**GIVEN DATA**
* * * *

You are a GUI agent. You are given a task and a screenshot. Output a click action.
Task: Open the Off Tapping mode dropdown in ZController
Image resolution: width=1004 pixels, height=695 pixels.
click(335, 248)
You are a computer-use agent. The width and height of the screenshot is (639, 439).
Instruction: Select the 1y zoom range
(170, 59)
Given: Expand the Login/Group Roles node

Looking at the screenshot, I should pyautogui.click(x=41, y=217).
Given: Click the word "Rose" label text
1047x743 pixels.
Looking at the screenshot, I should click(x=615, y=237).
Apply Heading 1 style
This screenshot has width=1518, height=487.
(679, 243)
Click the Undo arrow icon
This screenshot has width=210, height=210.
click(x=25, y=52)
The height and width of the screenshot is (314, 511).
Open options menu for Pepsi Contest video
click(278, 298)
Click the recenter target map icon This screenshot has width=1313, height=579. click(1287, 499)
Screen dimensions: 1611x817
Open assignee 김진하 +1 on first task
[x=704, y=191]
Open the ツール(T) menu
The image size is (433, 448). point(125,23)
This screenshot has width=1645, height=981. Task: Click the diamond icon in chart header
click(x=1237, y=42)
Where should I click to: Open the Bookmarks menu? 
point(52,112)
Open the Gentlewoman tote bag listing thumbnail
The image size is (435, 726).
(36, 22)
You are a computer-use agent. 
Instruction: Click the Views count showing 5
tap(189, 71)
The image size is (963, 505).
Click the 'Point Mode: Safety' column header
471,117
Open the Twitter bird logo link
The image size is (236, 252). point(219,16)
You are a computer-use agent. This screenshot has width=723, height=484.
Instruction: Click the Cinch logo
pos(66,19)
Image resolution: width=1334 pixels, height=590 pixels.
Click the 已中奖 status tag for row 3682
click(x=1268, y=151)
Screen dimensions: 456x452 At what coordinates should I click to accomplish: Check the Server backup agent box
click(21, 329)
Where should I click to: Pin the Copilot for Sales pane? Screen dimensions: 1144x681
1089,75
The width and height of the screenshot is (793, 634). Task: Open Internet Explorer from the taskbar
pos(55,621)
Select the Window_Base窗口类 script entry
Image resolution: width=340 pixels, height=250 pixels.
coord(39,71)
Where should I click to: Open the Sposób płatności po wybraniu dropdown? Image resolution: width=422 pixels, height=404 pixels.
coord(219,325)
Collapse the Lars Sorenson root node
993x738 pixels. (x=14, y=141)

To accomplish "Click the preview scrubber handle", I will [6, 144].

* * * *

Please repeat everything from the start of the data down through the line containing "click(x=25, y=52)", substituting "menu" for "dropdown" and leaving all else unchanged.

You are a GUI agent. You are given a task and a screenshot. Output a click action.
Task: Open the Off Tapping mode menu in ZController
Image resolution: width=1004 pixels, height=695 pixels.
click(335, 248)
You are a computer-use agent. The width and height of the screenshot is (639, 439).
Instruction: Select the 1y zoom range
(170, 59)
Given: Expand the Login/Group Roles node

Looking at the screenshot, I should pyautogui.click(x=41, y=217).
Given: Click the word "Rose" label text
1047x743 pixels.
Looking at the screenshot, I should click(x=615, y=237).
Apply Heading 1 style
This screenshot has width=1518, height=487.
(679, 243)
Click the Undo arrow icon
This screenshot has width=210, height=210.
click(x=25, y=52)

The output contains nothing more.